→ QUESTIONS TO ANSWER:
1 > From the comments on work-life balance, list every family member the writers mention by relationship, such as a parent or child.
2 > Give a continuation of the comments on work-life balance, starting right after the last one shown.

→ TEXT:

    I tried working when our kids were home too… NEVER WORKED. Looking back, I can’t believe I would even consider it. Now that time is play time and play time has some great restorative properties. πŸ™‚

  3. I think working when the family is sleeping is so important. My son is way to busy for me to expect a TV show to occupy him for more than 20-30 minutes, and I don’t want to sacrifice our precious evenings together, so early wake ups have become a fact of life in recent months. I still get enough sleep, but the early mornings are when I can work on my thing without sacrificing my family (or you know, my day job).

  4. So I obviously don’t have kids, but I’m still a total workaholic. I try to set limits for myself and not look at work anymore once I’ve left my home office, but it can be so hard to ignore since I get the emails on my phone. Maybe I need to change the settings to sync to my phone less often so I’m not so tempted to work all the time.

  5. This is something that I have been fighting with since I began my blog. Trying to balance a full time job, time with my wife and daughter, and doing other things I enjoy has been difficult. It all comes down to priorities and cutting out the unimportant things. Whenever I waste time on something unimportant, I am making the unconscious decision to not spend that time on something that matters more to me.

  6. LOVE this post. Being a workaholic is something I used to really struggle with up until just a few months ago. Life is so much better now!

  7. I see nothing wrong about being a workaholic as long as I have a work-life balance. Being so helps me get to do and finish lots of things earlier aside from work to enjoy the rest of the day.

  8. “Being busy isn’t a trophy.” This has been a tough lesson for me to learn. Even though I changed careers to work less, I find myself falling back into old habits. I sort of think there are two types of people: those who really love to work and those who don’t. If you fall into the first category, work / life balance will probably be a lifelong challenge. But you’re totally right about setting boundaries and sticking to priorities. Thanks for this reminder!

→ INPUT DATA:

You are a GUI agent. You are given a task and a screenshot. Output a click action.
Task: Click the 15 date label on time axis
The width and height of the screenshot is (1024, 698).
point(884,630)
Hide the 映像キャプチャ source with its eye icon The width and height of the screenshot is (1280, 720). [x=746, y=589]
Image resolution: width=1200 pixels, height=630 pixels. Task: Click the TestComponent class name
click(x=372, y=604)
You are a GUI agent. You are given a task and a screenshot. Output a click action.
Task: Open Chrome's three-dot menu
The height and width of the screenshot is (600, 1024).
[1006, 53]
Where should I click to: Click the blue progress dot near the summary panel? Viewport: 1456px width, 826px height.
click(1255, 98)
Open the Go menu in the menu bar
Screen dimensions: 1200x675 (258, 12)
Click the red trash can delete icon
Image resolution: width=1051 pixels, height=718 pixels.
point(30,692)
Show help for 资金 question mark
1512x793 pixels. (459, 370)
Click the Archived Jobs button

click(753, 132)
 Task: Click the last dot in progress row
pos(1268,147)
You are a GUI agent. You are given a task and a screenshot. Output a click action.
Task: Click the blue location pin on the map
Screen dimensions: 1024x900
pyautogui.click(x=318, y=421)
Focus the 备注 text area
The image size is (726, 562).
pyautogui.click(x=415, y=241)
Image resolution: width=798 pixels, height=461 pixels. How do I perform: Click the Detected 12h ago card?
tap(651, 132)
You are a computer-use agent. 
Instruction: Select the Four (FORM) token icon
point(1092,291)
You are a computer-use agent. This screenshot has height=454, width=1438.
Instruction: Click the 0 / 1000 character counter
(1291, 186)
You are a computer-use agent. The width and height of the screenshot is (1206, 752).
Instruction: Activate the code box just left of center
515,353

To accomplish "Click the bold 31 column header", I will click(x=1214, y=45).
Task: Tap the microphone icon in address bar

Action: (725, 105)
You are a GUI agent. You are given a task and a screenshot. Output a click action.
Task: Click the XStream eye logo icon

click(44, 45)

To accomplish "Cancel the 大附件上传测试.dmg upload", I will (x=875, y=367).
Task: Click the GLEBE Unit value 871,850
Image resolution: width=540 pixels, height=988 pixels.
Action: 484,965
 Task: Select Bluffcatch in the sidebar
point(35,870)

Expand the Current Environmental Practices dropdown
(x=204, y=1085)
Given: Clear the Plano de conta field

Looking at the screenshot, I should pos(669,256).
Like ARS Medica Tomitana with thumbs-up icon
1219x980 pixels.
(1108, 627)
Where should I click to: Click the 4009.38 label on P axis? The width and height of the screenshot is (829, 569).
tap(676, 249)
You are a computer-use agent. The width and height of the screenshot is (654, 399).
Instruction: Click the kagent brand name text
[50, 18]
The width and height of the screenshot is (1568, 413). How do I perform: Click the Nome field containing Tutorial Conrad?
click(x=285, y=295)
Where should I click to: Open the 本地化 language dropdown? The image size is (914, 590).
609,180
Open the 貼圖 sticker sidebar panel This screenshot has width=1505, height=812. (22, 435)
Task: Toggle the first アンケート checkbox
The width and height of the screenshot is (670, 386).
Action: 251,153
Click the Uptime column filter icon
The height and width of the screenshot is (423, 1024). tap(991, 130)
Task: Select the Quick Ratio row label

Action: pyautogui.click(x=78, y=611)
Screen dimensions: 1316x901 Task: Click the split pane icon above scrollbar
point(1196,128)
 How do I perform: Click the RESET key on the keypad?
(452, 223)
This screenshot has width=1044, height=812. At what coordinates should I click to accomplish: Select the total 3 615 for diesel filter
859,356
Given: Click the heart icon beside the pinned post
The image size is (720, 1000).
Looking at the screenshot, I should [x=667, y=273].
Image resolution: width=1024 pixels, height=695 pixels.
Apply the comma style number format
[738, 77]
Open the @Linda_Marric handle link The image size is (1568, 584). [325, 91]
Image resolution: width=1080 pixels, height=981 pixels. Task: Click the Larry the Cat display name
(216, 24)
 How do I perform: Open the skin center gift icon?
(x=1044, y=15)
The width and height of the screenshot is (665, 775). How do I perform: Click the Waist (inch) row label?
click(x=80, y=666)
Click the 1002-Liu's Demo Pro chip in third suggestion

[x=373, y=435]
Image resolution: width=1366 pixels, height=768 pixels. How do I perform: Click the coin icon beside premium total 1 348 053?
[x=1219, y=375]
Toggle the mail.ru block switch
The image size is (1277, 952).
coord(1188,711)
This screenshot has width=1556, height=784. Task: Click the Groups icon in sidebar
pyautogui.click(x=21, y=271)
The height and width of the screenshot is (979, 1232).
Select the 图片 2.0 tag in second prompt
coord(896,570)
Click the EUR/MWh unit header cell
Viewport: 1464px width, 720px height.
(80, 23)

→ EXPECTED RESULTS:
1 > kids, son, wife, daughter

2 >
  9. I really loved his speech and I think it was perfect that it was at the end of the conference when I’m sure many of us were feeling, “OMG, I have SO much stuff to do when I get back home!” I know I did. I don’t know if I could ever really be a workaholic because if I get out of balance my brain and body respond quickly and very negatively. But I do get overwhelmed and stressed with all the thing I want to be doing but feel there is not enough time. But you’re right, the world will not fall apart if one post does not go up or one tweet goes out.

  10. I definitely struggle with this. Part of me thinks NOW is the time to be a workaholic, as I don’t have kids and my wife has ~2 1/2 years of grad school left (assuming she doesn’t get her PHD or PSYD which is a big if). It’s almost ideal to really put in as much time and effort as possible right now to pursue side hustles & businesses and advance my career, with the “plan” of scaling back later on once I’ve set myself up nicely. It’s really something I struggle with!

  11. I used to be so workaholic when I just became a father. I felt I had to do more to provide whatever needs my family would have. But, after some time, I forgot something-the time to enjoy and spend quality time with my family. I am glad that I recognized this earlier and now I know how to balance work and family. Happy that I did.

  12. Cat,

    I couldn’t believe it when I read your post. I have been thinking about this so much lately, and couldn’t find a way to put it into words.

    “Who you are is more important than what you do.” So true. So powerful. So worth remembering.

    I especially like your tip about getting up earlier. This is hard to do, but the morning hours are precious time for uninterrupted work. Then, when the rest of the family gets up, you can focus on them completely.

  13. I am without a doubt a workaholic and just had someone remind me of the importance of taking the time to enjoy the ride before the whole journey slips away. I am working on creating space in my life to truly enjoy it, but it’s definitely easier said than done. Fortunately I have a very forgiving group of family and friends.